WRITTEN PROBLEM 1 -
In the rows, replace "Zoom Out" with "Zoom In" across the stretch from the line containing "The width and height of the screenshot is (980, 531)." through the end of the rows, and keep everything else unchanged. Leave the pictures out of your answer.

##### TEXT EXCERPT

Supreme Court of Iowa
Jun 24, 1932
214 Iowa 725 (Iowa 1932)

Opinion

No. 40930.

January 12, 1932. Rehearing Denied June 24, 1932.

DESCENT AND DISTRIBUTION: Persons Entitled and Their Respective Shares — Forfeiture by Causing Death. Evidence which is insufficient to show, even by a preponderance, that a wife caused the death of her husband by involuntary manslaughter, manifestly is insufficient to exclude her from participating in his estate.

Appeal from Boone District Court. — SHERWOOD A. CLOCK, Judge.

Action of right brought by the plaintiff-children and heirs at law of John A. Crouse, deceased, against the defendant-widow of said deceased, in which they ask for the possession of the real estate owned by the decedent at the time of his death. The plaintiffs base their right of action upon the alleged claim that the defendant is guilty of involuntary manslaughter, and that, in this manner, she feloniously took the life of her husband. The defendant answered by general denial. She had previously been indicted for said offense, tried and acquitted. Upon the trial of the instant case, the jury found for the plaintiffs. From the judgment entered, the defendant appeals. — Reversed.

##########
##### DATA FOR THE TASK

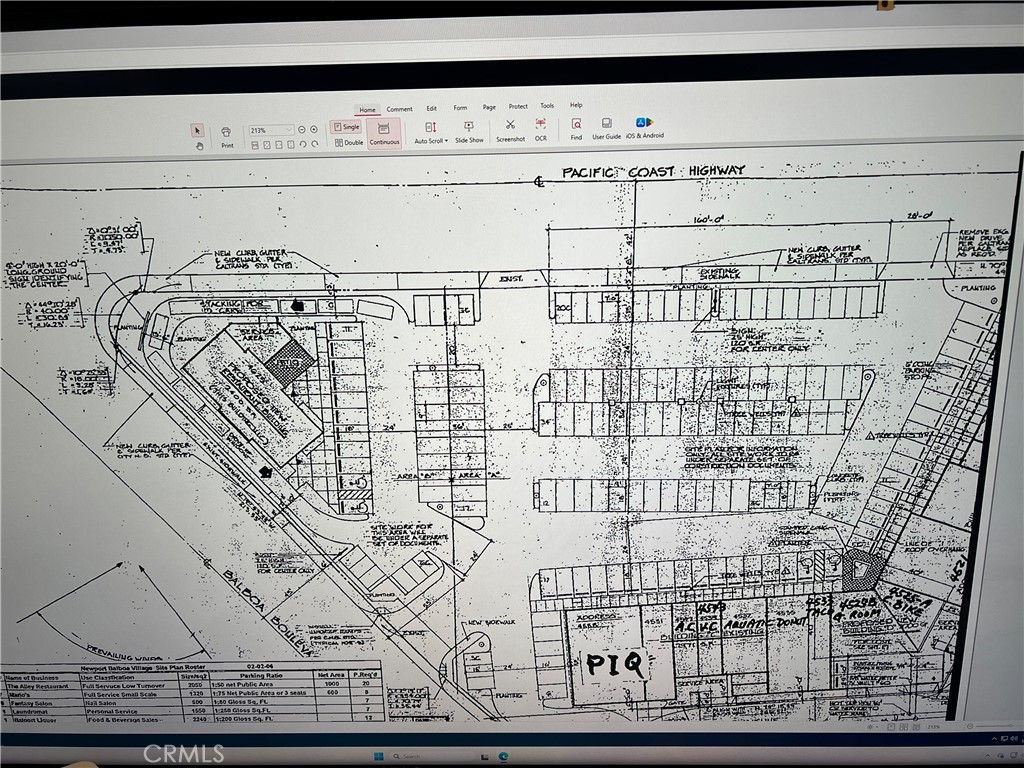Expand the Auto Scroll dropdown arrow
Screen dimensions: 1024x768
click(x=446, y=141)
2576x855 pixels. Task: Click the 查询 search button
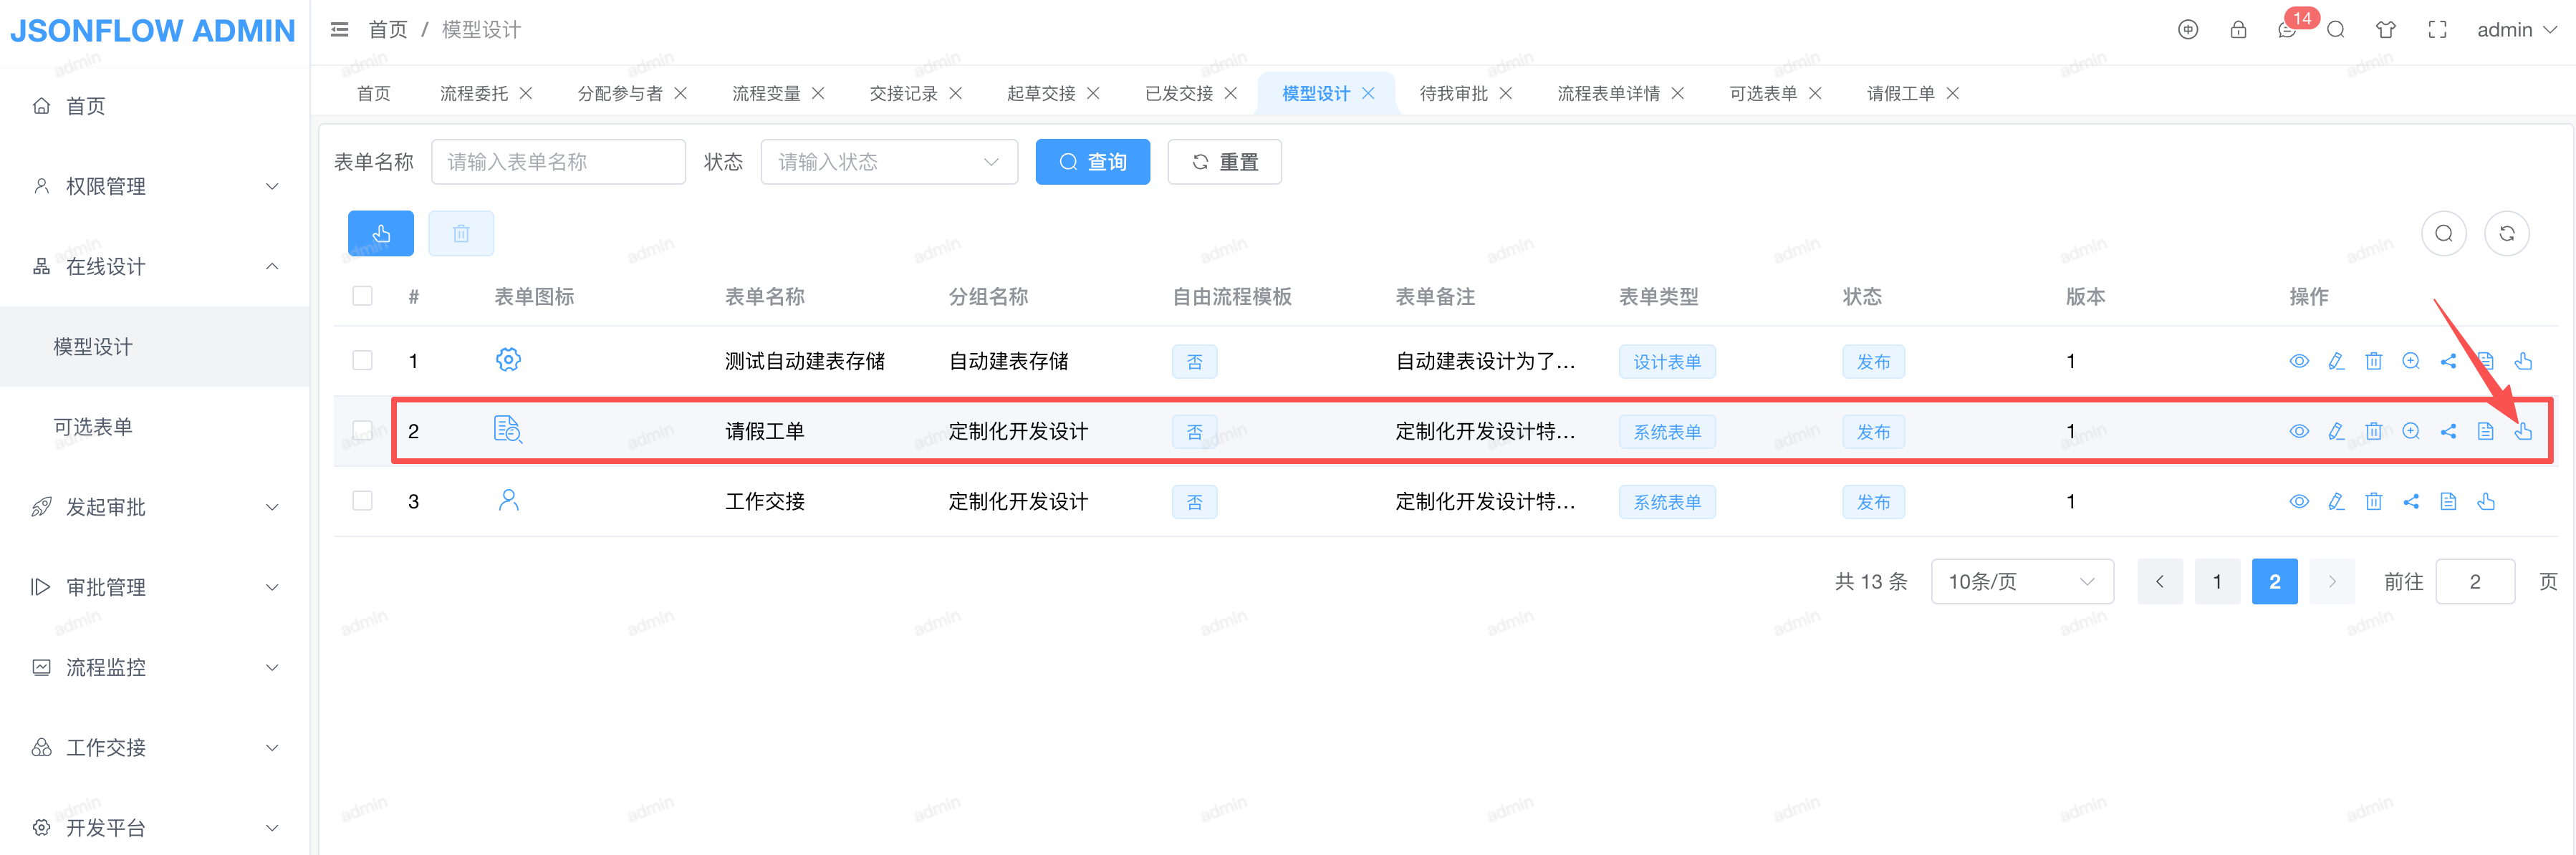click(x=1092, y=162)
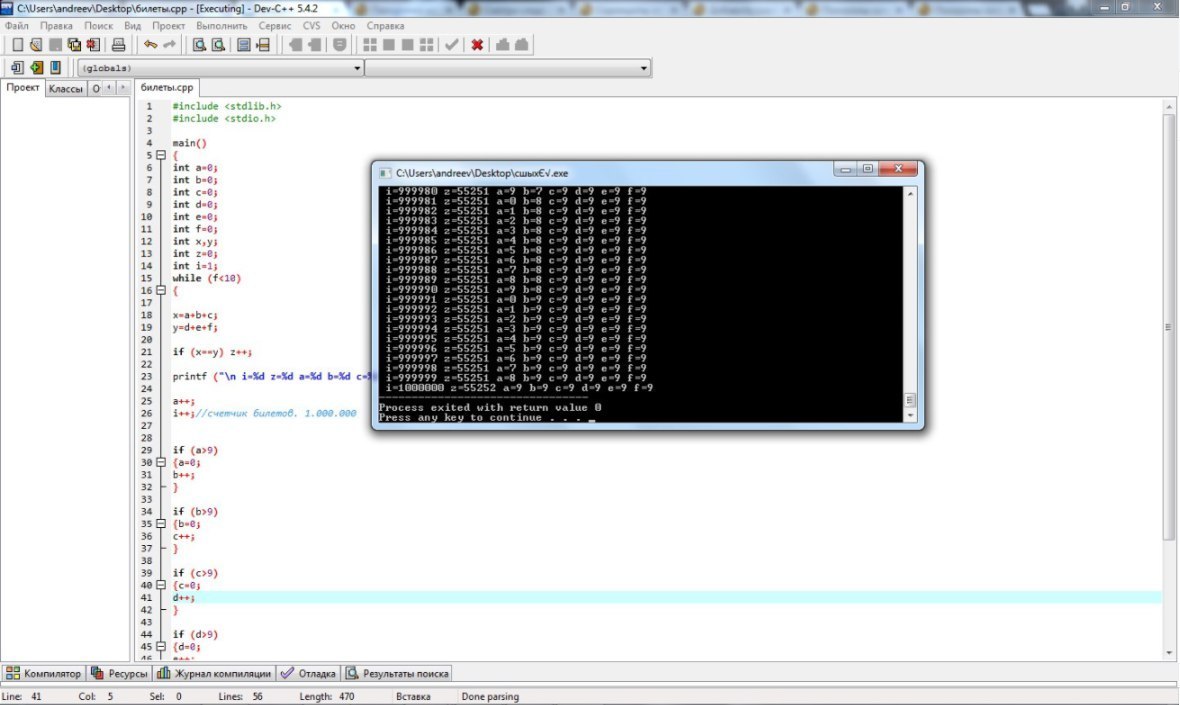The width and height of the screenshot is (1180, 705).
Task: Click the Undo arrow icon
Action: coord(150,45)
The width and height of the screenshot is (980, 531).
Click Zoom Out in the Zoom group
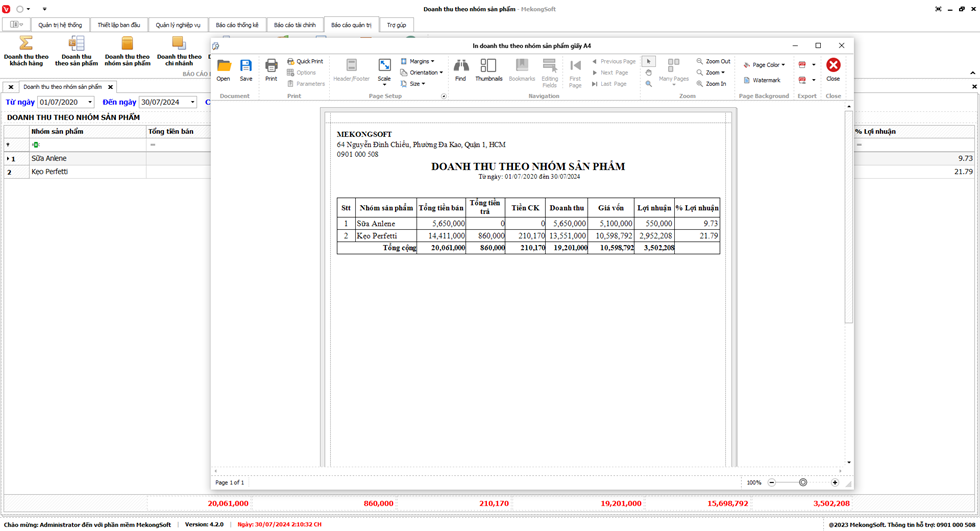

##########

WRITTEN PROBLEM 2 -
List each stage of the earlier criminal proceeding against the defendant that the Iowa court opinion excerpt mentions.

CORRECT RESULT 1 -
The width and height of the screenshot is (980, 531).
Click Zoom In in the Zoom group

CORRECT RESULT 2 -
Indicted, tried, acquitted